2008-12-02 Thread Chris McCormick
On Tue, Dec 02, 2008 at 12:17:44PM +0100, IOhannes m zmoelnig wrote:
 Chris McCormick wrote:
 You will almost certainly not like this solution, but you can use my
 [s-totalrecall] and [s-tr-node] abstractions to record a full session of
 knob-twiddling to play back later. I use this to record my live sets and
 then replay them later, off-stage.
 
 thanks for mentioning these.
 indeed they are not what i want. i want to capture a live-coding session 
 rather than knob-fiddling.

Oh I see what you mean.

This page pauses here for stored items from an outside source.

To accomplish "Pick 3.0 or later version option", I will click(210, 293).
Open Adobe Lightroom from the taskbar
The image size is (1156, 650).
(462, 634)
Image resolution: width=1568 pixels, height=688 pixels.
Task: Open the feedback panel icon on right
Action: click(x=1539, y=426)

Cool idea!

 i noticed that both abstractions are missing from the puredata 
 repository at sourceforge.
 after some googling i found your own repo at http://mccormick.cx.
 
 is there any chance to sync the two repositories?
 (personally i would still suggest an svn:externals link; but let's keep 
 this for later :-))

I did have an out-of-date copy of my own s-abstractions repository in
the CVS that I would periodically check-in, but I have been really bad
at keeping track of whether that still exists in the new SVN layout, or
even how to import it now. I sort of made enquiries about this but Hans
replied something like Don't do this unless it's a library. Which I
never fully grokked. I agree that an svn:externals link would be a good
solution.

Best,

Chris.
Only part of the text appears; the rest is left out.